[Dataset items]
──────
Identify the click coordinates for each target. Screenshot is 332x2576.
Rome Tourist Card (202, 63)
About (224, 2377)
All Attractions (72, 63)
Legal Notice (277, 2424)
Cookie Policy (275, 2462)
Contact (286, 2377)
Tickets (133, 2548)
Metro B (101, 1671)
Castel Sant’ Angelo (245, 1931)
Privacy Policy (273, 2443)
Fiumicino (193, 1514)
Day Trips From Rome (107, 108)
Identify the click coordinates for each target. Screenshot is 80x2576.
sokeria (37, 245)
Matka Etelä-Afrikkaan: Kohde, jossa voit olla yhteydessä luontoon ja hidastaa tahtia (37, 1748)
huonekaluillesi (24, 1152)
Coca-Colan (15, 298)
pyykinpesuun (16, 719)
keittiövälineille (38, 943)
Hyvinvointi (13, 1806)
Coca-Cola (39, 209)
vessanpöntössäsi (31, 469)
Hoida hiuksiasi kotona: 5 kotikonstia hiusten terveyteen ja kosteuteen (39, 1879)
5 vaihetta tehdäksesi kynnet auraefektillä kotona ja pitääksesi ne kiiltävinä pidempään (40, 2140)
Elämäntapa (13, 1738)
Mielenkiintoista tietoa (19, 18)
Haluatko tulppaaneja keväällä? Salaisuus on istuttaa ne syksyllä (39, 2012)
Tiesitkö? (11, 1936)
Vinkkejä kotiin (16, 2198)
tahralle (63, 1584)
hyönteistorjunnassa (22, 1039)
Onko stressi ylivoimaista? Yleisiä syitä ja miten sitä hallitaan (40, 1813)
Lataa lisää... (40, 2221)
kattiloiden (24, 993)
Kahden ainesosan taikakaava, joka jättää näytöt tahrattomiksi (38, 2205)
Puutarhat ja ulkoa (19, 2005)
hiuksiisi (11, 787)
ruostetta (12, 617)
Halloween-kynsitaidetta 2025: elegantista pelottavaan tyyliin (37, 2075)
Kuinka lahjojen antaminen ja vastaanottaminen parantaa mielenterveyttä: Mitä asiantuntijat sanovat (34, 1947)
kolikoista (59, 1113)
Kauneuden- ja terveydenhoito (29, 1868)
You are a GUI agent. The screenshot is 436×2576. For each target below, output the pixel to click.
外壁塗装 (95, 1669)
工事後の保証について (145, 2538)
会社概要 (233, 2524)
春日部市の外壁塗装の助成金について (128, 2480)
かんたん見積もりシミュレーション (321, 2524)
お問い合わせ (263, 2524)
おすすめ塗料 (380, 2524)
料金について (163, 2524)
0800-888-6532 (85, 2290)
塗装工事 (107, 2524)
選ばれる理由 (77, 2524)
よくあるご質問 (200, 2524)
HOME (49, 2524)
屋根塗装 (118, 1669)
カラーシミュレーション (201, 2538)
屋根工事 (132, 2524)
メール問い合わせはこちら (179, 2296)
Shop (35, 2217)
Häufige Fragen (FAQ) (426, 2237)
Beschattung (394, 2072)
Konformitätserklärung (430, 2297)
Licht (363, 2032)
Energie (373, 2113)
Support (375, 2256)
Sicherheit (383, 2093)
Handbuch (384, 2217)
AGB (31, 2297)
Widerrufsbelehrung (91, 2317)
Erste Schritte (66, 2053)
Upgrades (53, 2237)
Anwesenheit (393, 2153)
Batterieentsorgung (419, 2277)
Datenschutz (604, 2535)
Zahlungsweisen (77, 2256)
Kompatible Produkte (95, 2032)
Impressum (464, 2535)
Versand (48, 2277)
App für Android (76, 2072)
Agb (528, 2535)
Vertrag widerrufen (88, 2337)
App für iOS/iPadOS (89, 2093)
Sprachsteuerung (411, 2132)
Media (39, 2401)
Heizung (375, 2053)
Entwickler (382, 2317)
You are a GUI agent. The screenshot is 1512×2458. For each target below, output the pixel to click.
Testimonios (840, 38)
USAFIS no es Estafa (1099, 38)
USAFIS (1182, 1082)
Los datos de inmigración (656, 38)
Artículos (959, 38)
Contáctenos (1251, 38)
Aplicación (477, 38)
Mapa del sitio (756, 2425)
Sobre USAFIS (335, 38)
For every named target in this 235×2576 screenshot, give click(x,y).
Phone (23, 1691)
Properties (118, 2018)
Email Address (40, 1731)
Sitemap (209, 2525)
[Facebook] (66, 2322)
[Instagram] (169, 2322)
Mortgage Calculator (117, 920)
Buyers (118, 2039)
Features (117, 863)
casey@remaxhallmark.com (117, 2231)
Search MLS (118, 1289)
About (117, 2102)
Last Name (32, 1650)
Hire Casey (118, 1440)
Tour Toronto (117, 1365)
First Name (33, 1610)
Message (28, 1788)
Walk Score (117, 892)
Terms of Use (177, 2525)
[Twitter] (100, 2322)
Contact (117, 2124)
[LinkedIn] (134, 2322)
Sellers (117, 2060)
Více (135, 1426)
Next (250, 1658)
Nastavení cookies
──────
> _YOUR ASSIGNMENT_: Run a filter over the data above and keep each line that contains the word "click".

> _OUTPUT_:
Identify the click coordinates for each target. Screenshot is 332x2576.
Identify the click coordinates for each target. Screenshot is 80x2576.
You are a GUI agent. The screenshot is 436×2576. For each target below, output the pixel to click.
You are a GUI agent. The screenshot is 1512×2458. For each target below, output the pixel to click.
For every named target in this 235×2576 screenshot, give click(x,y).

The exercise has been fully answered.